Experimental data on the thermal conductivity κ(T) of some simple alcohols have been compared, analyzed and generalized. The objects of investigation were methyl, protonated and deuterated ethyl, 1-propyl and 1-butyl alcohols in the thermodynamically equilibrium phase with a complete orientational order. The temperature interval was from 2 K to the melting point under the equilibrium vapor pressure. It is found that in the region above the temperature of the maximum thermal conductivity κ(T) deviates from the 1/Т law. This is because the total thermal conductivity has an extra contribution κII(T) of short-lived phonons in addition to κI(T) contributed by propagating phonons: κ(T) = κI(T) + κII(T). The contribution κI(T) is well described by the Debye–Peierls model allowing for the phonon–phonon processes and scattering of phonons by dislocations. At Т > 40 K the contribution κI(T) obeys the law A/Т and κII(T) is practically temperature-independent.
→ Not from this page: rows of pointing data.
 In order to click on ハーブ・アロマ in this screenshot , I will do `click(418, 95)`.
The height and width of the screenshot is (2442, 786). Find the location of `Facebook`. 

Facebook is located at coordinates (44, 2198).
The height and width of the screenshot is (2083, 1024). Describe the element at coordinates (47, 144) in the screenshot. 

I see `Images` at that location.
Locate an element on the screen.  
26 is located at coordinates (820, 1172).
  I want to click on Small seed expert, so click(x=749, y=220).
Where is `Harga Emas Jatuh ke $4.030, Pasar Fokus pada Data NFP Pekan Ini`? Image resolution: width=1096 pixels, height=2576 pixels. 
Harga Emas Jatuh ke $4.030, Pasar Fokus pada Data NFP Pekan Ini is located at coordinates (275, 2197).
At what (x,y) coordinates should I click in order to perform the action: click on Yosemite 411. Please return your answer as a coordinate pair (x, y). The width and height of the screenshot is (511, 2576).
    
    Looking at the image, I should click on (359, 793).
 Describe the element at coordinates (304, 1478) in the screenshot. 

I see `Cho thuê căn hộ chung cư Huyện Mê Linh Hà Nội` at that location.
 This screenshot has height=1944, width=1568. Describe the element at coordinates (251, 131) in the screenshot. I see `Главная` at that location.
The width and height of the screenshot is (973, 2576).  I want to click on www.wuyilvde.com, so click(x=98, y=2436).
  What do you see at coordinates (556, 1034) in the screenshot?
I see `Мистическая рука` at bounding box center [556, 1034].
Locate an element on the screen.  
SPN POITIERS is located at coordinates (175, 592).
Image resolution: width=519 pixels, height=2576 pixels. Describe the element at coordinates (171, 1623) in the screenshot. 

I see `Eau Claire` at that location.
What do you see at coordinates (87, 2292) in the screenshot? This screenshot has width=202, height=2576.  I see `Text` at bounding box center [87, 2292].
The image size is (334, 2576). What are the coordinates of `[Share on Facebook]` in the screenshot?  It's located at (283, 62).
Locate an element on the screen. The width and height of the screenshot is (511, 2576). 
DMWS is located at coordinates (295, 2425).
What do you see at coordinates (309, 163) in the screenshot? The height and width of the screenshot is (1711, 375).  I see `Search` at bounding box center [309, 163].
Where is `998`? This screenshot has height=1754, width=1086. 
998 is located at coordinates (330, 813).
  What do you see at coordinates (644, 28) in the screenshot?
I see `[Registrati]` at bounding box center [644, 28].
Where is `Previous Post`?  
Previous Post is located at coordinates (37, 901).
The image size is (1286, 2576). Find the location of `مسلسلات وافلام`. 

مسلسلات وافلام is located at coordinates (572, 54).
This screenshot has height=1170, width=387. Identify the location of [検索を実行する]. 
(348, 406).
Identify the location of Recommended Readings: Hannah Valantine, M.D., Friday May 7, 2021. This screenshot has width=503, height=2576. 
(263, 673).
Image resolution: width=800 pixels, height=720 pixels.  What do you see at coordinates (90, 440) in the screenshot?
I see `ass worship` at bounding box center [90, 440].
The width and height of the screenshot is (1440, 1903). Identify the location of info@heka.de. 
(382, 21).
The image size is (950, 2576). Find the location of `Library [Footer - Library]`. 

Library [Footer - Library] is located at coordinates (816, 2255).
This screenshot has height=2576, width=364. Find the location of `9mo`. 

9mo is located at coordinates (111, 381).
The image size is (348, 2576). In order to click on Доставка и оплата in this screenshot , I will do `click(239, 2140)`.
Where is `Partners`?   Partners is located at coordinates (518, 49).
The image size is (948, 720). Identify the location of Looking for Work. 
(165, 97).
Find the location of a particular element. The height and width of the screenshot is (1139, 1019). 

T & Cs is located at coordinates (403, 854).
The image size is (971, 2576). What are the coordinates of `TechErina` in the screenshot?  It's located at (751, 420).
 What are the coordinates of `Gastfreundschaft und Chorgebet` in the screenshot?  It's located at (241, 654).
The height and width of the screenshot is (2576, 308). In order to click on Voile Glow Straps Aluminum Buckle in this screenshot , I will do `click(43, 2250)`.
It is shown that the Debye temperature ΘD of alcohol is dependent on the molecular mass as ΘD = 678М⁻⁰.⁴² K and the coefficient А characterizing the intensity of the phonon–phonon scattering increases with the molecular mass of the simple monoatomic alcohol by the law А = 0.85М⁰.⁸ W/m, which suggests a decreasing intensity of the phonon–phonon process.